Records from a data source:
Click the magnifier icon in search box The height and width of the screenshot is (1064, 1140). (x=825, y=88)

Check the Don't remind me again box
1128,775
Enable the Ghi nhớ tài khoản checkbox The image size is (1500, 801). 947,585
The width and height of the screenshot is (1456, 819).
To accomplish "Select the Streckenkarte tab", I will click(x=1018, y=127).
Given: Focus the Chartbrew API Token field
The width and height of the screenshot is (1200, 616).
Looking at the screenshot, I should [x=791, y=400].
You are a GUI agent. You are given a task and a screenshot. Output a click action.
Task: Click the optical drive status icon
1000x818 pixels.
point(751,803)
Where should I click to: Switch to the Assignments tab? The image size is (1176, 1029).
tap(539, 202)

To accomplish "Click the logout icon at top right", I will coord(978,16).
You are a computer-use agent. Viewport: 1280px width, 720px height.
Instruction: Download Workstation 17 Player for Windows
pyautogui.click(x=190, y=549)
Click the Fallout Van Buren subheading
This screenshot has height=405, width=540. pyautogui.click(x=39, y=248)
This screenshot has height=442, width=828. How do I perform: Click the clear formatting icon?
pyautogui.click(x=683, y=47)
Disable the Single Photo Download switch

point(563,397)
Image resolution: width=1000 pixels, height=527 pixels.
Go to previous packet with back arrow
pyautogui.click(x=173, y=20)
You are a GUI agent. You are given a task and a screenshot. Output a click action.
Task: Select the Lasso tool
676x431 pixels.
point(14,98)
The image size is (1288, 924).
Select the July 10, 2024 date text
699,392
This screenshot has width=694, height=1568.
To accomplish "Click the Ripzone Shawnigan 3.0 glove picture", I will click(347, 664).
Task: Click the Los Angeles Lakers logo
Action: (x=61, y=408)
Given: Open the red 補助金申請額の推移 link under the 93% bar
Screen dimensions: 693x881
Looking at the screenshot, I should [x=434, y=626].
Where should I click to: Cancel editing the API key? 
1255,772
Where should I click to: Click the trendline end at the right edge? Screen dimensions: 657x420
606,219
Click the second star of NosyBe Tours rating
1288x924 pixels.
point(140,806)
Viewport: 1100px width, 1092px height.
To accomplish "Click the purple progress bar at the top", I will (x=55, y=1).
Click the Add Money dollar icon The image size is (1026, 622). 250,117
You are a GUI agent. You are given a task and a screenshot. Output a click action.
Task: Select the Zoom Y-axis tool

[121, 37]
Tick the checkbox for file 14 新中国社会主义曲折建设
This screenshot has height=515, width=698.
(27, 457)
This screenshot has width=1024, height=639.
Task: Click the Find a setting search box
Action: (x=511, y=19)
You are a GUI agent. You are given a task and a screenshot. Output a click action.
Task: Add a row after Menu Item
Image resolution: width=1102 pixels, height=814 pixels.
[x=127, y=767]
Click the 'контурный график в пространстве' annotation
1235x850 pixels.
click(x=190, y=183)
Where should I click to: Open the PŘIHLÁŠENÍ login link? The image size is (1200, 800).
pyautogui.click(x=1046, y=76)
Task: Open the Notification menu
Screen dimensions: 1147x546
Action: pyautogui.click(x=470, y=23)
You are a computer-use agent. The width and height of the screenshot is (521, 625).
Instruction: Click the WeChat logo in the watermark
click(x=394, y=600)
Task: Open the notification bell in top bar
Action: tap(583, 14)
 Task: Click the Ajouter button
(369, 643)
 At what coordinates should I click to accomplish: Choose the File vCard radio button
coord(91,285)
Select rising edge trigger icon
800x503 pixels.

What the exercise asks: Arrange every line of the records above as a JSON list of strings, one string per line, and leave out the blank lines.

Expected output:
[
  "Click the magnifier icon in search box The height and width of the screenshot is (1064, 1140). (x=825, y=88)",
  "Check the Don't remind me again box",
  "1128,775",
  "Enable the Ghi nhớ tài khoản checkbox The image size is (1500, 801). 947,585",
  "The width and height of the screenshot is (1456, 819).",
  "To accomplish \"Select the Streckenkarte tab\", I will click(x=1018, y=127).",
  "Given: Focus the Chartbrew API Token field",
  "The width and height of the screenshot is (1200, 616).",
  "Looking at the screenshot, I should [x=791, y=400].",
  "You are a GUI agent. You are given a task and a screenshot. Output a click action.",
  "Task: Click the optical drive status icon",
  "1000x818 pixels.",
  "point(751,803)",
  "Where should I click to: Switch to the Assignments tab? The image size is (1176, 1029).",
  "tap(539, 202)",
  "To accomplish \"Click the logout icon at top right\", I will coord(978,16).",
  "You are a computer-use agent. Viewport: 1280px width, 720px height.",
  "Instruction: Download Workstation 17 Player for Windows",
  "pyautogui.click(x=190, y=549)",
  "Click the Fallout Van Buren subheading",
  "This screenshot has height=405, width=540. pyautogui.click(x=39, y=248)",
  "This screenshot has height=442, width=828. How do I perform: Click the clear formatting icon?",
  "pyautogui.click(x=683, y=47)",
  "Disable the Single Photo Download switch",
  "point(563,397)",
  "Image resolution: width=1000 pixels, height=527 pixels.",
  "Go to previous packet with back arrow",
  "pyautogui.click(x=173, y=20)",
  "You are a GUI agent. You are given a task and a screenshot. Output a click action.",
  "Task: Select the Lasso tool",
  "676x431 pixels.",
  "point(14,98)",
  "The image size is (1288, 924).",
  "Select the July 10, 2024 date text",
  "699,392",
  "This screenshot has width=694, height=1568.",
  "To accomplish \"Click the Ripzone Shawnigan 3.0 glove picture\", I will click(347, 664).",
  "Task: Click the Los Angeles Lakers logo",
  "Action: (x=61, y=408)",
  "Given: Open the red 補助金申請額の推移 link under the 93% bar",
  "Screen dimensions: 693x881",
  "Looking at the screenshot, I should [x=434, y=626].",
  "Where should I click to: Cancel editing the API key? ",
  "1255,772",
  "Where should I click to: Click the trendline end at the right edge? Screen dimensions: 657x420",
  "606,219",
  "Click the second star of NosyBe Tours rating",
  "1288x924 pixels.",
  "point(140,806)",
  "Viewport: 1100px width, 1092px height.",
  "To accomplish \"Click the purple progress bar at the top\", I will (x=55, y=1).",
  "Click the Add Money dollar icon The image size is (1026, 622). 250,117",
  "You are a GUI agent. You are given a task and a screenshot. Output a click action.",
  "Task: Select the Zoom Y-axis tool",
  "[121, 37]",
  "Tick the checkbox for file 14 新中国社会主义曲折建设",
  "This screenshot has height=515, width=698.",
  "(27, 457)",
  "This screenshot has width=1024, height=639.",
  "Task: Click the Find a setting search box",
  "Action: (x=511, y=19)",
  "You are a GUI agent. You are given a task and a screenshot. Output a click action.",
  "Task: Add a row after Menu Item",
  "Image resolution: width=1102 pixels, height=814 pixels.",
  "[x=127, y=767]",
  "Click the 'контурный график в пространстве' annotation",
  "1235x850 pixels.",
  "click(x=190, y=183)",
  "Where should I click to: Open the PŘIHLÁŠENÍ login link? The image size is (1200, 800).",
  "pyautogui.click(x=1046, y=76)",
  "Task: Open the Notification menu",
  "Screen dimensions: 1147x546",
  "Action: pyautogui.click(x=470, y=23)",
  "You are a computer-use agent. The width and height of the screenshot is (521, 625).",
  "Instruction: Click the WeChat logo in the watermark",
  "click(x=394, y=600)",
  "Task: Open the notification bell in top bar",
  "Action: tap(583, 14)",
  " Task: Click the Ajouter button",
  "(369, 643)",
  " At what coordinates should I click to accomplish: Choose the File vCard radio button",
  "coord(91,285)",
  "Select rising edge trigger icon",
  "800x503 pixels."
]